(Stored data)
• • •

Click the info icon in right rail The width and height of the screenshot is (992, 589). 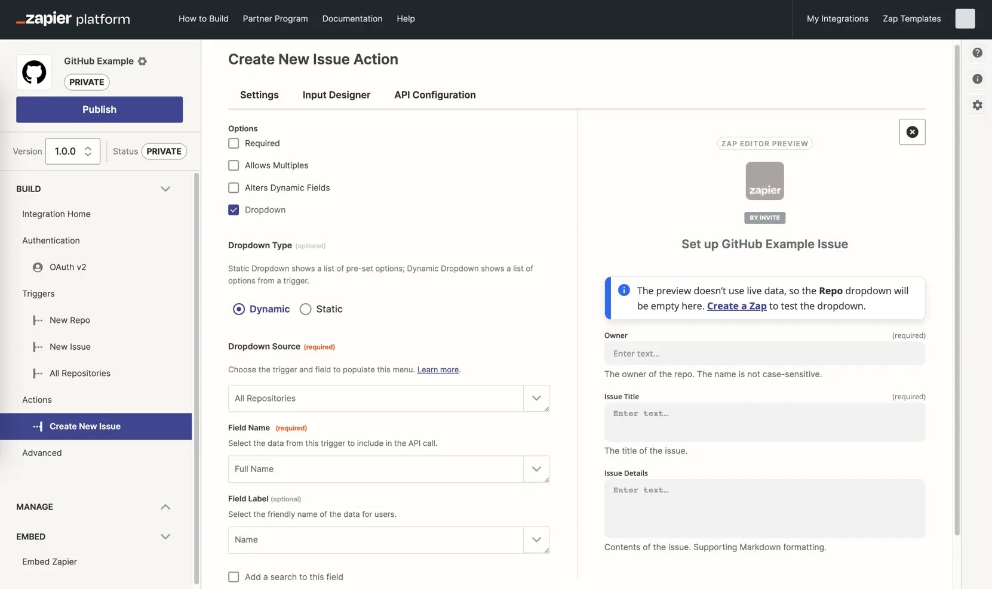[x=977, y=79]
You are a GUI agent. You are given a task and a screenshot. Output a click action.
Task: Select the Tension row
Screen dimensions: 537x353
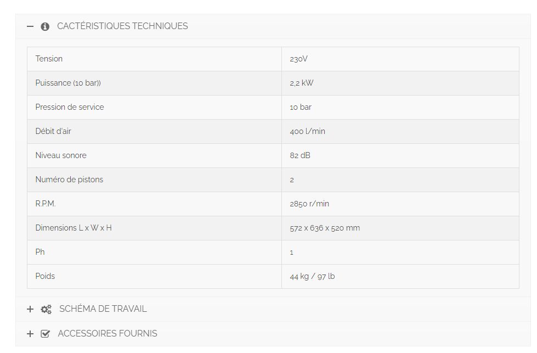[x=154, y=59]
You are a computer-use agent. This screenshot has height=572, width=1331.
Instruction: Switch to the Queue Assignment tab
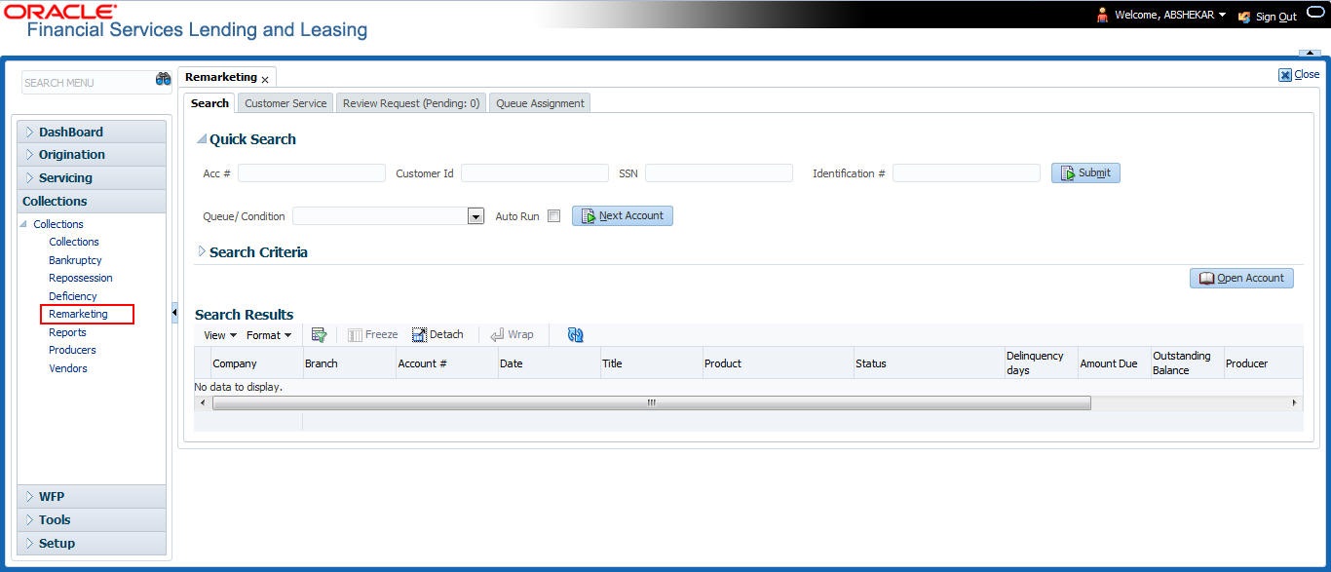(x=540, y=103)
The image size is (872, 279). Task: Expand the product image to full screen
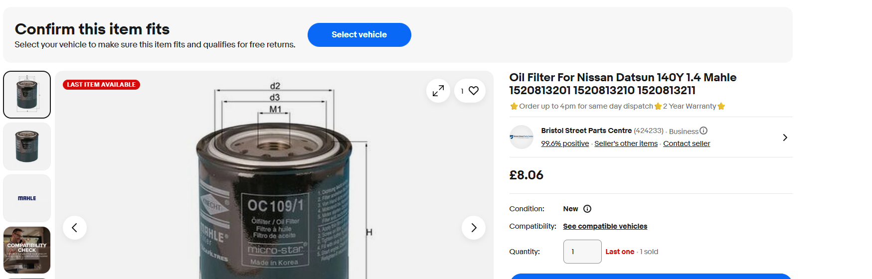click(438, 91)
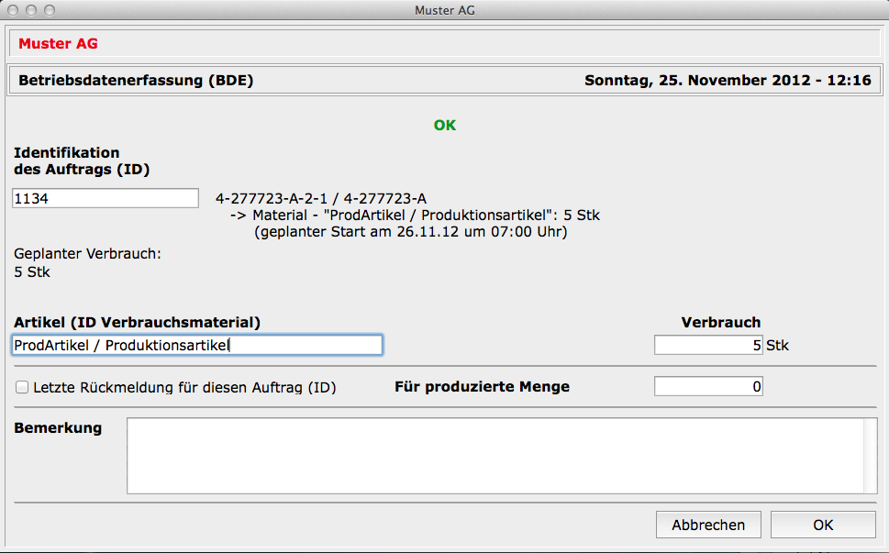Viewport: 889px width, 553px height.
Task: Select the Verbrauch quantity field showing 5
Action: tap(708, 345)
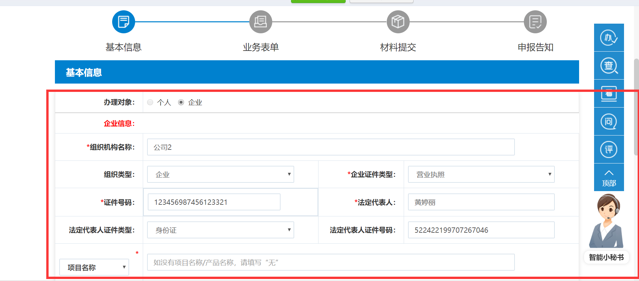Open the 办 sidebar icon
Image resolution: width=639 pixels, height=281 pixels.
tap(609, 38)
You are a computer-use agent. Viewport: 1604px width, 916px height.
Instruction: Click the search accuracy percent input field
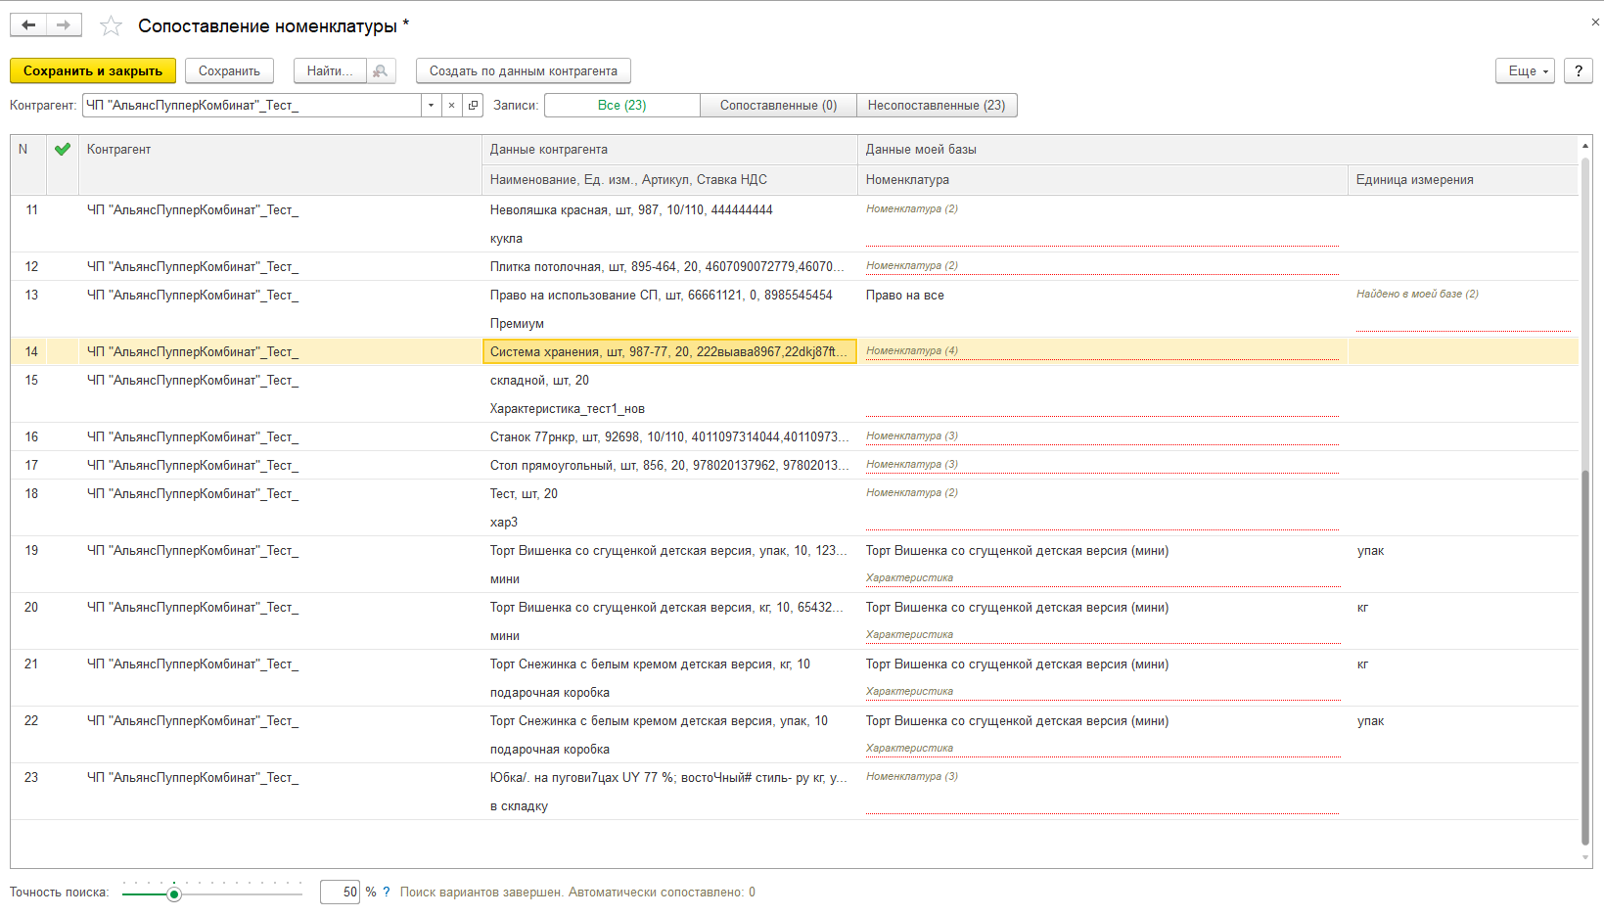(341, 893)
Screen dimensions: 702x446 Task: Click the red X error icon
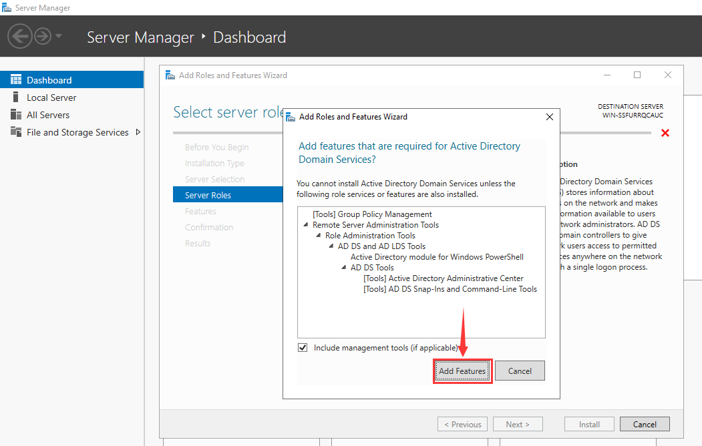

• • •

■ Try it
Copy every line in the entries above that has the string "computer" in it.

■ Result of this task
You are a computer-use agent. This screenshot has height=572, width=1331.
You are a computer-use agent. Viewport: 1604px width, 916px height.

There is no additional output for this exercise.